In vitro phosphorylation of cytoskeletal proteins in the rat cerebral cortex is decreased by propionic acid.

In the present study we demonstrate that propionic acid (PA), a metabolite that accumulates in large amounts in propionic acidemia, is able to decrease in vitro incorporation of [32P]ATP into neurofilament subunits (NF-M and NF-L) and alpha- and beta-tubulin. Considering that the endogenous phosphorylating system associated with the cytoskeletal fraction contains cAMP-dependent protein kinase (PKA), Ca2+/calmodulin protein kinase II (CaMKII), and protein phosphatase 1 (PP1), we first assayed the effect of the acid on the kinase activities by using the specific activators cAMP and Ca2+/calmodulin or the inhibitors PKAI or KN-93 for PKA and CaMKII, respectively.

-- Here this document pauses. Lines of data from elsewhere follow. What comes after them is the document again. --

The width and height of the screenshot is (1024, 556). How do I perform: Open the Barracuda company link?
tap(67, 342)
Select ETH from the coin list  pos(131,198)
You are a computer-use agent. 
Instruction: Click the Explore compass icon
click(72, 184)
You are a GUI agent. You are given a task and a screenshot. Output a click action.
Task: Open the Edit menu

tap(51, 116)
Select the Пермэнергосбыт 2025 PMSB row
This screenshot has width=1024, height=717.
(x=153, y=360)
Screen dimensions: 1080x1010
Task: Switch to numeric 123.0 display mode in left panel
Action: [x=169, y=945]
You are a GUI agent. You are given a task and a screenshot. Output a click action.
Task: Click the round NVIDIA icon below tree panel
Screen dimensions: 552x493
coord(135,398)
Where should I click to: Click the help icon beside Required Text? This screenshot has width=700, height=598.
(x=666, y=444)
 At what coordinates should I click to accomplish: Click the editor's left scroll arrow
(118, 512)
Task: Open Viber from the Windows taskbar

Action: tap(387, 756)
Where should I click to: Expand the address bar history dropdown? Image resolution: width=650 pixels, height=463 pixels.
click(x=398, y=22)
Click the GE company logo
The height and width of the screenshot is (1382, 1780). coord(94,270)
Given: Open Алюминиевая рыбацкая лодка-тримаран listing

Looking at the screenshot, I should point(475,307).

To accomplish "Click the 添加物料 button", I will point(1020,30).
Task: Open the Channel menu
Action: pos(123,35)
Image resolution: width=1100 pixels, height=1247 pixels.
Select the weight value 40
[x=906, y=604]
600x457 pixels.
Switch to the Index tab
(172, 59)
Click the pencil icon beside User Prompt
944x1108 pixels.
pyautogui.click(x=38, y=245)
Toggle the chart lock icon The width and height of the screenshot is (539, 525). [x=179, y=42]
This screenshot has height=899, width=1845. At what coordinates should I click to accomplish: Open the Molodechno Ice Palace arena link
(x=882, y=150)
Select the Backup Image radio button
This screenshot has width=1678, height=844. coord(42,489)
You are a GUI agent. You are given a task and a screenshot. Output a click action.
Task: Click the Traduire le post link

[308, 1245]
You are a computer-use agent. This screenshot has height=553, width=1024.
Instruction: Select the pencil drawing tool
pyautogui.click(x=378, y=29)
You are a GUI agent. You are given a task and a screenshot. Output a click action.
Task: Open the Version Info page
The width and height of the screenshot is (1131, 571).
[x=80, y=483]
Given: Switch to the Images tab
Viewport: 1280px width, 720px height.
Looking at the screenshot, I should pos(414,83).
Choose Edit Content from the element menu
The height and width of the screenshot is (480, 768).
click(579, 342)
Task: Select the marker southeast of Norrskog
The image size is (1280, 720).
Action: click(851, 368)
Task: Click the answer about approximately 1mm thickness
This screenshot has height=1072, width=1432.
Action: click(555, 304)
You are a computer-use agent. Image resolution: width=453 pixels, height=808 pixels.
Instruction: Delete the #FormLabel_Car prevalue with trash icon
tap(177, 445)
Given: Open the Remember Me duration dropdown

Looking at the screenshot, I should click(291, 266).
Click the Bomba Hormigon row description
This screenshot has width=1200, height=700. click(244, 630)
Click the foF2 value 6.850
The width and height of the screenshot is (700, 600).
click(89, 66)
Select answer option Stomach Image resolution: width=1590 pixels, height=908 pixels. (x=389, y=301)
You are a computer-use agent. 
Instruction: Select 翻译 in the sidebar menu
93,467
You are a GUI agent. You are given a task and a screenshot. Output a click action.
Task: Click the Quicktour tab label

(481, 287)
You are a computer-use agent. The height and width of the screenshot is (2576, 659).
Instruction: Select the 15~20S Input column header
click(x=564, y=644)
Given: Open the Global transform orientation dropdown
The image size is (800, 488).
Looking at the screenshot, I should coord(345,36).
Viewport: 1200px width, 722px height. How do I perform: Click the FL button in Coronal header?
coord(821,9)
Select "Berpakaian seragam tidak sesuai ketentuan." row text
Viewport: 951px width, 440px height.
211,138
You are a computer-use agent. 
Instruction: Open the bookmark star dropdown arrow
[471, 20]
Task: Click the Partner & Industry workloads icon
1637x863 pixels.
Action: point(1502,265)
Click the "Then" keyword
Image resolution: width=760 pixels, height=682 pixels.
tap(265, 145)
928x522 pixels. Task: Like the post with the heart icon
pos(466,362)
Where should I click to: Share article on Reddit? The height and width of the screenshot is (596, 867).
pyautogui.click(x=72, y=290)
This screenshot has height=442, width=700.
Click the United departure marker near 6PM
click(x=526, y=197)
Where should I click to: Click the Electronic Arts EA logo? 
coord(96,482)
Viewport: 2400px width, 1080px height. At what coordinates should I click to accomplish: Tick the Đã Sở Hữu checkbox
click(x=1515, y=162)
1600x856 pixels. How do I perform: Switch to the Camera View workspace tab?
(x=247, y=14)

Results demonstrated that the acid totally inhibited the stimulatory effect of cAMP and interfered with the inhibitory effect of PKAI. In addition, PA partially prevented the stimulatory effect of Ca2+/calmodulin and interfered with the effect of KN-93. In addition, we demonstrated that PA totally inhibited in vitro dephosphorylation of neurofilament subunits and tubulins mediated by PP1 in brain slices pretreated with the acid. Taken together, these results demonstrate that PA inhibits the in vitro activities of PKA, CaMKII, and PP1 associated with the cytoskeletal fraction of the cerebral cortex of rats. This study suggests that PA at the same concentrations found in tissues from propionic acidemic children may alter phosphorylation of cytoskeletal proteins, which may contribute to the neurological dysfunction characteristic of propionic acidemia.